#### O pedido:
Transcreva sem nenhuma alteração as linhas da listagem abaixo. Comece na linha que contém "This screenshot has width=690, height=492." e pare depois da linha que contém "The image size is (720, 450). 705,378", incluindo as duas.

#### Os dados:

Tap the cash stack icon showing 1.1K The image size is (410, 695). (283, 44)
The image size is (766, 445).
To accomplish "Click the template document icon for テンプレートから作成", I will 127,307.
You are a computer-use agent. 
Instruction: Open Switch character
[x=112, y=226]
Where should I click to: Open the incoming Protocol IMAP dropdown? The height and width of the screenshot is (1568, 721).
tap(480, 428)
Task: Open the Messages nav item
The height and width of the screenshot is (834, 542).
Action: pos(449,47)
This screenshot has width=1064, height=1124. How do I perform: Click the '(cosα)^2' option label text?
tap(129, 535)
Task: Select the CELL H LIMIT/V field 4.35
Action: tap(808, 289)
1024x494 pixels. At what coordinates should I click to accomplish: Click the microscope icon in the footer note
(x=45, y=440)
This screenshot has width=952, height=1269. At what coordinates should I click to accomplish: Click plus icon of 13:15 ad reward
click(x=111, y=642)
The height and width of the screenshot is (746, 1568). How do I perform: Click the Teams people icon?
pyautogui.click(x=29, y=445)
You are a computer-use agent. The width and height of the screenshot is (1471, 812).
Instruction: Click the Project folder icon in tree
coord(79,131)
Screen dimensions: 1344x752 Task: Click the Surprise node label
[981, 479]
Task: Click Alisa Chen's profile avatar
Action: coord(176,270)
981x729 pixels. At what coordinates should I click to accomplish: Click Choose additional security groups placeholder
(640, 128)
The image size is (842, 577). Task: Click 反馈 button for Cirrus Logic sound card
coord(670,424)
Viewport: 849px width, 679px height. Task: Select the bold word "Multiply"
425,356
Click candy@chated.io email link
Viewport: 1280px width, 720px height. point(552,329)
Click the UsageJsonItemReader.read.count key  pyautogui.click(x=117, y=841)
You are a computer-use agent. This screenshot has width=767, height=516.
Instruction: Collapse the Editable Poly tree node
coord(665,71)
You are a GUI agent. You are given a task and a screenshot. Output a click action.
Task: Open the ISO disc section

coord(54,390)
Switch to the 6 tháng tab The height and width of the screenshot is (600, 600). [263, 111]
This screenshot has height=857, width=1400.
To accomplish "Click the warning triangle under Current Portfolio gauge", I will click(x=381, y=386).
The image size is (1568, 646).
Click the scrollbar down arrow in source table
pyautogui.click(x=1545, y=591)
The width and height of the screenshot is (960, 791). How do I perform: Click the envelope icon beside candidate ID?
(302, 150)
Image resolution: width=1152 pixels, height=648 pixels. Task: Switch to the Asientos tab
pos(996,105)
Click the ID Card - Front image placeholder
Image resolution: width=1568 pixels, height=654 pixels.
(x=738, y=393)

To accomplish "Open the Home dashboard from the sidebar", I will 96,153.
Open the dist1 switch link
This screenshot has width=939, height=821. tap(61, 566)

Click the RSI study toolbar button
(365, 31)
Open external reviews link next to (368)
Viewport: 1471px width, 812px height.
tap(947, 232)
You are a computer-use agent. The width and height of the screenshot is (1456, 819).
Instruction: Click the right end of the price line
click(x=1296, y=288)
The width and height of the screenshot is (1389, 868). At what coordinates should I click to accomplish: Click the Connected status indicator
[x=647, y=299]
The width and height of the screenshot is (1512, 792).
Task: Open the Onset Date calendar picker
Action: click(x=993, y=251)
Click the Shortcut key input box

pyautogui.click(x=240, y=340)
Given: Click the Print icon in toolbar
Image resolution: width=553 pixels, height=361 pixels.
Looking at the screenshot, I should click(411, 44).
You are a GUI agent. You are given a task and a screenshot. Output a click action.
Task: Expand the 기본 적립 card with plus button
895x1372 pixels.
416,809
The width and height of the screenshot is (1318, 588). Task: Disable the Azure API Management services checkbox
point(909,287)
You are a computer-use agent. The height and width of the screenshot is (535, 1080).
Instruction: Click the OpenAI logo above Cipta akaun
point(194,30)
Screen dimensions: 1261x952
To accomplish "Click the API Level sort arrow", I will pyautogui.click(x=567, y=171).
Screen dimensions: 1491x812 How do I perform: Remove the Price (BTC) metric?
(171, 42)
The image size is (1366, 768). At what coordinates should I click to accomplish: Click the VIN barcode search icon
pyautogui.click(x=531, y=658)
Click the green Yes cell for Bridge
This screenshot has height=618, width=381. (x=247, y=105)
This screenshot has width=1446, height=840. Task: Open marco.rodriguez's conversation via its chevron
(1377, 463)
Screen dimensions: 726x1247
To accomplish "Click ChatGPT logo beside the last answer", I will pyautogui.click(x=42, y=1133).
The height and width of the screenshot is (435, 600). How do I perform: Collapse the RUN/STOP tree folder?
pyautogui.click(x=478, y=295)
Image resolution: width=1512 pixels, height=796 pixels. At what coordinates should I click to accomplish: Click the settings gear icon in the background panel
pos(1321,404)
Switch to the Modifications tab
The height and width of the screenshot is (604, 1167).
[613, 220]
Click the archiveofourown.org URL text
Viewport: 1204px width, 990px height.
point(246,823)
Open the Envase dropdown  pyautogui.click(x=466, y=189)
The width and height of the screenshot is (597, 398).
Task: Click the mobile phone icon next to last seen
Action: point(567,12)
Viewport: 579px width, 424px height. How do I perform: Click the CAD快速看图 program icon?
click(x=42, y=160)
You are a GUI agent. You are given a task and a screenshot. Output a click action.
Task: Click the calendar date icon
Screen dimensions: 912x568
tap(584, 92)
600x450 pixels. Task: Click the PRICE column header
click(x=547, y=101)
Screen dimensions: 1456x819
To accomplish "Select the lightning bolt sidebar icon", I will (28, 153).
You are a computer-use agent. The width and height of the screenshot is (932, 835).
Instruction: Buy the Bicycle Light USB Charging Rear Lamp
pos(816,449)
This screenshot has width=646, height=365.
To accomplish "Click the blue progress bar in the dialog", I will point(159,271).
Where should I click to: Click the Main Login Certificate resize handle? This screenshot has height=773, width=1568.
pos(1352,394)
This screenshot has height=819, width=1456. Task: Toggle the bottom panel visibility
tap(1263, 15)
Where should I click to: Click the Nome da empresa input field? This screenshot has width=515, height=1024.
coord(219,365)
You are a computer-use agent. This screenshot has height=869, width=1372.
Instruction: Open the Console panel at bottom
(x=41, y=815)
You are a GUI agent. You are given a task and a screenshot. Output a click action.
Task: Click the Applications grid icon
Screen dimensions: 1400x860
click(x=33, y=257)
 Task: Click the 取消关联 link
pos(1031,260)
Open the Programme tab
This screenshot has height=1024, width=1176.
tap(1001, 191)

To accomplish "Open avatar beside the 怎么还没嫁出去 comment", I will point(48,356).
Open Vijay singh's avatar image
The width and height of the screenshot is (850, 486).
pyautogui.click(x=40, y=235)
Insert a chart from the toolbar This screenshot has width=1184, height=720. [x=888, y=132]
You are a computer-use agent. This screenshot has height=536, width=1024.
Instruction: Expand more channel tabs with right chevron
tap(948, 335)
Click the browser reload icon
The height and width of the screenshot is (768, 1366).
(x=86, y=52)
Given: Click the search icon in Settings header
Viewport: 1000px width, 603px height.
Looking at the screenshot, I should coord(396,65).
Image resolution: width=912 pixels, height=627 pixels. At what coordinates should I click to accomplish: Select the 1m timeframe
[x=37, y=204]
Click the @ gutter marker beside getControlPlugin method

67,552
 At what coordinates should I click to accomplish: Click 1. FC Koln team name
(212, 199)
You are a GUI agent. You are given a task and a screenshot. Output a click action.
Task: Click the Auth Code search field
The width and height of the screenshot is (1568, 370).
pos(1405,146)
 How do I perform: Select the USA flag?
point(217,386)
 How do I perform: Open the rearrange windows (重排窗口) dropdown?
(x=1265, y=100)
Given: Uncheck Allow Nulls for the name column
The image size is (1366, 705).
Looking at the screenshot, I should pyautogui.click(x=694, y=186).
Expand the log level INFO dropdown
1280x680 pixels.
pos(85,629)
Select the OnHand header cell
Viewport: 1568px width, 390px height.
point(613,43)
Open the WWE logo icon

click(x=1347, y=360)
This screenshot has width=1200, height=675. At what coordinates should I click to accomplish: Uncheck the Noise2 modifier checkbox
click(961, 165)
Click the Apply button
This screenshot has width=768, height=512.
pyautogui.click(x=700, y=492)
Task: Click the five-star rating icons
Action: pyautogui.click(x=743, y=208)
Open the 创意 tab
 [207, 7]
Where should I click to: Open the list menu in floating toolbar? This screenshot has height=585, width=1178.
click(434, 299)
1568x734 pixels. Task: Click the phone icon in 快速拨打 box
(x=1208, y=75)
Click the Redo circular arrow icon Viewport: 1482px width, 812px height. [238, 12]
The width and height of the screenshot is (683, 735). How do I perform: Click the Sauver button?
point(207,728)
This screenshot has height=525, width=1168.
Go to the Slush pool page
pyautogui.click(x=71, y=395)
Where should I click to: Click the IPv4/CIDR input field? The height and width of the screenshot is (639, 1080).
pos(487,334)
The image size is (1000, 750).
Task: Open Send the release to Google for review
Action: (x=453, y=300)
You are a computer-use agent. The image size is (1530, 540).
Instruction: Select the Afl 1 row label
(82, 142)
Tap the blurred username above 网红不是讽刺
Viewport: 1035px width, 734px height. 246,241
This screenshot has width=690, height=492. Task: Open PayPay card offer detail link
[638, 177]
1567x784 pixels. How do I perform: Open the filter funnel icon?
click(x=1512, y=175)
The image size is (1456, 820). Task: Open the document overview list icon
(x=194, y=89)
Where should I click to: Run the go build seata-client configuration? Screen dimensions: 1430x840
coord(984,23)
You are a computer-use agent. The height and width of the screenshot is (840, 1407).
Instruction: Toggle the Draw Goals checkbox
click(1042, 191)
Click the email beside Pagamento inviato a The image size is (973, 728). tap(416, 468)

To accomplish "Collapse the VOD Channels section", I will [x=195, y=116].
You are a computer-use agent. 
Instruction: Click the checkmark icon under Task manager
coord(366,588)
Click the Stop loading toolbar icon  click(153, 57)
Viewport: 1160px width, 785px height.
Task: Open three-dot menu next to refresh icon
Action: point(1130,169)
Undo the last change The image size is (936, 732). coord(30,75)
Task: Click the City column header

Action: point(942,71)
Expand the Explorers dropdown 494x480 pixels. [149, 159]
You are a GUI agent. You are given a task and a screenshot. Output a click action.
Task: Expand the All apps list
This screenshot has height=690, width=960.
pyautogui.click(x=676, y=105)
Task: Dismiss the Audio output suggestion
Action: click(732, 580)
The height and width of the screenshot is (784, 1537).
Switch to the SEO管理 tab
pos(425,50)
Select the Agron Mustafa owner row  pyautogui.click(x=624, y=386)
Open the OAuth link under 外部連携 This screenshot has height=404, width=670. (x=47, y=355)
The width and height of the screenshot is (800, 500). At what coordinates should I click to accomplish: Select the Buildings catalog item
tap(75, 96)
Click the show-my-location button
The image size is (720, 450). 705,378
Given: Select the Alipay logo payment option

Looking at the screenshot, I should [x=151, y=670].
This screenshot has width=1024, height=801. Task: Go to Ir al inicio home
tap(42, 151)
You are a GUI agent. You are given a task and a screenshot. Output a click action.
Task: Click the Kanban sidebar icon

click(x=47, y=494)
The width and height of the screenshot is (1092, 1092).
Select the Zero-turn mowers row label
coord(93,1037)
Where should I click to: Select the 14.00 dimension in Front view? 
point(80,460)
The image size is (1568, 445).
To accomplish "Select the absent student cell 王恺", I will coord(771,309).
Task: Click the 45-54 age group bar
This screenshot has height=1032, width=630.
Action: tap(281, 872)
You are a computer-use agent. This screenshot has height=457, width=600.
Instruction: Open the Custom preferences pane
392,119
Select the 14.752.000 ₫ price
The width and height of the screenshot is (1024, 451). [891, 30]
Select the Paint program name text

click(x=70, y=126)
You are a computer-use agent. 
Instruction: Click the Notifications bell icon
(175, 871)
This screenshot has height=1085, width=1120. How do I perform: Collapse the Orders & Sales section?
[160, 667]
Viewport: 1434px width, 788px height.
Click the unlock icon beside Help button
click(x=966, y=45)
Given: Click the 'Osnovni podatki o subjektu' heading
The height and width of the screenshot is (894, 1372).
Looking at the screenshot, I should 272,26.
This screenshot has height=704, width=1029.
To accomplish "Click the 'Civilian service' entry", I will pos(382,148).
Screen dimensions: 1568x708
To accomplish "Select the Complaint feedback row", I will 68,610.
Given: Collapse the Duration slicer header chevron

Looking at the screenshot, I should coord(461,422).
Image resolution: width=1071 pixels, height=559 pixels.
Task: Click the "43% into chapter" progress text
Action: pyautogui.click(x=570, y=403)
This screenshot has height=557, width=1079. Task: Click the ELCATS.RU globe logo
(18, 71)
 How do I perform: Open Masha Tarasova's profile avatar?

#### Resposta correta:
This screenshot has width=690, height=492. Task: Open PayPay card offer detail link
[638, 177]
1567x784 pixels. How do I perform: Open the filter funnel icon?
click(x=1512, y=175)
The image size is (1456, 820). Task: Open the document overview list icon
(x=194, y=89)
Where should I click to: Run the go build seata-client configuration? Screen dimensions: 1430x840
coord(984,23)
You are a computer-use agent. The height and width of the screenshot is (840, 1407).
Instruction: Toggle the Draw Goals checkbox
click(1042, 191)
Click the email beside Pagamento inviato a The image size is (973, 728). tap(416, 468)

To accomplish "Collapse the VOD Channels section", I will [x=195, y=116].
You are a computer-use agent. 
Instruction: Click the checkmark icon under Task manager
coord(366,588)
Click the Stop loading toolbar icon  click(153, 57)
Viewport: 1160px width, 785px height.
Task: Open three-dot menu next to refresh icon
Action: point(1130,169)
Undo the last change The image size is (936, 732). coord(30,75)
Task: Click the City column header

Action: point(942,71)
Expand the Explorers dropdown 494x480 pixels. [149, 159]
You are a GUI agent. You are given a task and a screenshot. Output a click action.
Task: Expand the All apps list
This screenshot has height=690, width=960.
pyautogui.click(x=676, y=105)
Task: Dismiss the Audio output suggestion
Action: click(732, 580)
The height and width of the screenshot is (784, 1537).
Switch to the SEO管理 tab
pos(425,50)
Select the Agron Mustafa owner row  pyautogui.click(x=624, y=386)
Open the OAuth link under 外部連携 This screenshot has height=404, width=670. (x=47, y=355)
The width and height of the screenshot is (800, 500). At what coordinates should I click to accomplish: Select the Buildings catalog item
tap(75, 96)
Click the show-my-location button
The image size is (720, 450). 705,378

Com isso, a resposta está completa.